U.S. payroll job growth was weak in December, but the labor market is complicated.
• Job openings remain near record levels as job quits set a record.
• Truck spot rates set a record to end 2021.
• Nearly 110,000 new trucking companies entered the market in 2021.
• Rail and intermodal volumes see typical movements during the holidays.
The U.S. economy added just 199,000 payroll jobs, seasonally adjusted, during December for the weakest growth since the decline in jobs a year earlier. Although the Bureau of Labor Statistics revised the November estimate slightly higher, November and December saw the weakest payroll job growth of all of 2021.
The labor market showed considerable strength elsewhere, however. Total employment as measured by the BLS household survey rose by 651,000 in December after jumping by more than 1 million in November. The economy is seeing solid job growth, it just is occurring outside of payroll employment.
Also, the labor participation rate was 61.9%, which is the strongest during the pandemic. BLS revised the November estimate upward to 61.9% as well. The participation rate is still 1.5 points below February 2020, which equates to nearly 4 million people still absent from the labor force since the pandemic began. The number of unemployed individuals fell by 483,000. The unemployment rate fell to 3.9%.

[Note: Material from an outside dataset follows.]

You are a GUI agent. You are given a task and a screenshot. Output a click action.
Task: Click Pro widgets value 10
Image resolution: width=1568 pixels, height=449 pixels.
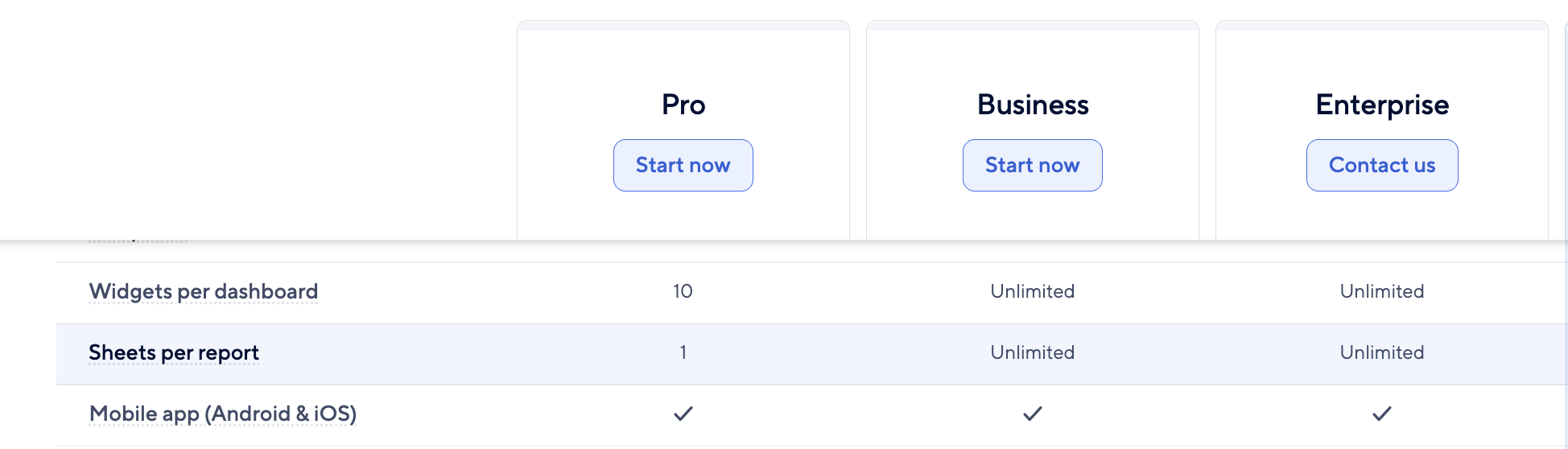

Within payroll employment, growth was consistently underwhelming. The only two sectors to see seasonally adjusted declines in payroll jobs in December were government and utilities, and both were small.
Freight transportation saw little strength in employment. Warehousing added 8,800 payroll jobs, but for-hire trucking added only 300, and parcel and local delivery was basically flat at a loss of 100 jobs. The trucking industry has essentially fully recovered overall to pre-pandemic levels, but growth in local trucking has offset declines in long-haul.
Job openings and quits
Data released earlier by BLS regarding job openings, hires, and separations appear to reflect the dichotomy between weakness in payroll growth and strength in overall employment growth. Job openings in November were down only slightly from the near-record level posted in October. However, job quits in November were the highest on record at 4.5 million. In light of the data released Friday in the employment situation report, it appears that many people are quitting payroll jobs to set up their own businesses or work as independent contractors. Of course, we are seeing the same phenomenon in monthly business application data released by the Census Bureau.
New trucking companies
The Federal Motor Carrier Safety Administration in December authorized just under 8,600 new trucking companies, which is the fewest since February 2021. However, that figure is far above any month prior to March of last year. Moreover, November and December tend to be weaker months in general for new authorizations, so the weaker figures in the past two months do not necessarily mean that the surge that began in July 2020 is ending.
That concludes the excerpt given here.